● WHAT TO PRODUCE: Rewrite the records as a JSON list of strings, one string per line, skipping blank lines. Start at the line containing "The height and width of the screenshot is (470, 700).", continue through the line containing "click(127, 959)", and include nothing outside that range.

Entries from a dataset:
⁂
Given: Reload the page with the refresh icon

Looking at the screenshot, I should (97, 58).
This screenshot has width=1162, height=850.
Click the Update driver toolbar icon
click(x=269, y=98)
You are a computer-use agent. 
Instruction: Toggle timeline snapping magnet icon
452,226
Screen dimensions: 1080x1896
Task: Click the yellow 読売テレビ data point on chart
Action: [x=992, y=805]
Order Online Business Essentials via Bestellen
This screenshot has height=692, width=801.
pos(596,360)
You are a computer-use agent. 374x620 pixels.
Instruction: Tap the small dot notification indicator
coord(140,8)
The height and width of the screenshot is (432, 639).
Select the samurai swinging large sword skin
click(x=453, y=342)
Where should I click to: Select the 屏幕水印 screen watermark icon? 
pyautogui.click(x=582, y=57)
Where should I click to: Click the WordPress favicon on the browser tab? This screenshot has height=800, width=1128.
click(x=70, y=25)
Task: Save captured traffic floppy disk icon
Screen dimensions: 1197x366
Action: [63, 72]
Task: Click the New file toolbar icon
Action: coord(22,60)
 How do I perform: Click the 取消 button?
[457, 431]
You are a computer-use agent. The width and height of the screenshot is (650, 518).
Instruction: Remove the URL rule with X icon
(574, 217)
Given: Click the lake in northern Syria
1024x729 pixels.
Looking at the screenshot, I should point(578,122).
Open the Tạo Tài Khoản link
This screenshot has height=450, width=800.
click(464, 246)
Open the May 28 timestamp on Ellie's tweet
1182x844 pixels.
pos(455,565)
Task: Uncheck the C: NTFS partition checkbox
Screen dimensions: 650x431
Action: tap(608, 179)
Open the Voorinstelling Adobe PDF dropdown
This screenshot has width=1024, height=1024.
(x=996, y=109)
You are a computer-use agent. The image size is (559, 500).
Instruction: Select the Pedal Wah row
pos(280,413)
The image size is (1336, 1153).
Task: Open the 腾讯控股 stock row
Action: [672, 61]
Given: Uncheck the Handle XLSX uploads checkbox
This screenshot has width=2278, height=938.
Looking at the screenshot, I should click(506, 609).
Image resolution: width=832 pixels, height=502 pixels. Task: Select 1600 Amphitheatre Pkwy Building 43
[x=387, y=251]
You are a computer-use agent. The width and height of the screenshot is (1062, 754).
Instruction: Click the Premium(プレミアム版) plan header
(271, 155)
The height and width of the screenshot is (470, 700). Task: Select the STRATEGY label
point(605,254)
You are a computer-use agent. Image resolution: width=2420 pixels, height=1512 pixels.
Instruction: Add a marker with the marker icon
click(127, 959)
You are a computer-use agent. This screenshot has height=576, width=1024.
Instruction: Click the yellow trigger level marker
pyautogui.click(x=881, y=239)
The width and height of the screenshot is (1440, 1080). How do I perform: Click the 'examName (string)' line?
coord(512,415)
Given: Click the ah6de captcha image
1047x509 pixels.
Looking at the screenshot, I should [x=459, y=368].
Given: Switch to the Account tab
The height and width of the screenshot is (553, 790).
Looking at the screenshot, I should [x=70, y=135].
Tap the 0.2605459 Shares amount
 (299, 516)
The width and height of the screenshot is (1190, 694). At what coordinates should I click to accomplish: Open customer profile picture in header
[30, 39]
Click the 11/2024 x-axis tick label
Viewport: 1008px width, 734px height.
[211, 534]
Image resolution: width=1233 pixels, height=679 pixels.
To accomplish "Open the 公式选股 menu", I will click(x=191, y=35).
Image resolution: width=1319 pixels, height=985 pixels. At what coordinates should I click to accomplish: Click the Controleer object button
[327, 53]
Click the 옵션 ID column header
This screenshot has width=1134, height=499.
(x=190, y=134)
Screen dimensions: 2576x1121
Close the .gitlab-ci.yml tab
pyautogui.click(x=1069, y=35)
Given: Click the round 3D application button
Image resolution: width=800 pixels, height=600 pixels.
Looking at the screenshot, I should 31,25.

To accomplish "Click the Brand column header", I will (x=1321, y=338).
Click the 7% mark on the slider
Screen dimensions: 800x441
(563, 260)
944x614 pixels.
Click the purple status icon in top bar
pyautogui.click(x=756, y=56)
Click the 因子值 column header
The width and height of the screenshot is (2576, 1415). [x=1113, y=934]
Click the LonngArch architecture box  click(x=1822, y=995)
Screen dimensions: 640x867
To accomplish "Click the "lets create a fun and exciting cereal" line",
⁂
● RESULT OF THE EXERCISE:
[
  "The height and width of the screenshot is (470, 700). Task: Select the STRATEGY label",
  "point(605,254)",
  "You are a computer-use agent. Image resolution: width=2420 pixels, height=1512 pixels.",
  "Instruction: Add a marker with the marker icon",
  "click(127, 959)"
]